Overview

A Single Dose Trial to Evaluate the Pharmacokinetics of Testosterone and Anastrozole

Status:
Completed
Trial end date:
2018-04-17
Target enrollment:
0
Participant gender:
Female
Summary
A single dose trial to evaluate the pharmacokinetics of testosterone and anastrozole from subcutaneous testosterone and anastrozole (T+Ai) in premenopausal women
Phase:
Phase 1
Accepts Healthy Volunteers?
Accepts Healthy Volunteers
Details
Lead Sponsor:
Havah Therapeutics Pty Ltd
Treatments:
Anastrozole
Methyltestosterone
Testosterone
Testosterone 17 beta-cypionate
Testosterone enanthate
Testosterone undecanoate
Criteria
Inclusion Criteria:

1. Agree to and be capable of understanding and signing an Informed Consent Form.

2. Patients seeking treatment with Investigational Product for the reduction in high
mammographic breast density (MBD).

3. Pre-menopausal levels of Follicular stimulating hormone/Leutinizing
hormone/estradiol(follicle stimulating hormone/luteinizing hormone/oestrogen)
according to the definition of "pre-menopausal range" for the laboratory involved.

4. Volpara Density volumetric breast density of ≥15.5% (combined average both breasts)

5. Age between 35-55 years inclusive.

6. Body weight between 50-90 kg inclusive.

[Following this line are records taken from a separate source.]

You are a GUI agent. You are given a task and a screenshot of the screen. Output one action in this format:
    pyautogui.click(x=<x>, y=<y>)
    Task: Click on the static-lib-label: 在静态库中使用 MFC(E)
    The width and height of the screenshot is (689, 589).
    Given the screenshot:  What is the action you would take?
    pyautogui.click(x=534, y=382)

7. BMI between 20-30 kg/m2 inclusive.

8. Good venous access for venepuncture.

9. In good general health without clinically significant cardiac, respiratory, or
psychiatric disease.

10. Negative pregnancy test in women of childbearing potential (premenopausal or less than
12 months of amenorrhea post-menopause, and who have not undergone surgical
sterilisation), no more than seven days before the first dose of Investigational
Product.

11. For women of childbearing potential who are sexually active, agreement to use a highly
effective, non-hormonal form of contraception (Mirena (TM) allowed) during and for at
least six months after completion of treatment with Investigational Product; OR, a
fertile male partner willing and able to use effective non-hormonal means of
contraception (barrier method of contraception in conjunction with spermicidal jelly,
or surgical sterilisation) during and for at least six months after completed dosing
Investigational Product.

Exclusion Criteria:

1. Presence of breast cancer.

2. Previous or concomitant other malignancy (non-breast, other than skin) within the
previous five years.

3. Diabetes mellitus or glucose intolerance defined as a fasting glucose of ≥ 6 mmol/L.

4. History of coronary artery disease.

5. Risk of transmitting Human Immunodeficiency Virus or viral hepatitis via infected
blood.

6. Existing testosterone, oestrogen and/or anastrozole treatment.

7. Concomitant medication which induces or inhibits CYP3A4 (Listed in Appendix A).

8. Current warfarin usage.

9. Prolonged systemic corticosteroid treatment, inhalation and topical steroids allowed.

10. Known hypersensitivity to any component of Investigational Product.

11. Systemic reproductive hormone replacement therapy.

12. Systemic hormonal contraception.

13. Participation in another clinical trial of an Investigational Product within 30 days
of entry into the present trial or within 4-5 half-lives of the Investigational
Product, whichever is the longer.

14. Use of any product containing ginseng within 30 days of screening.

15. Pregnant or lactating women.

16. Unable to comply with trial requirements.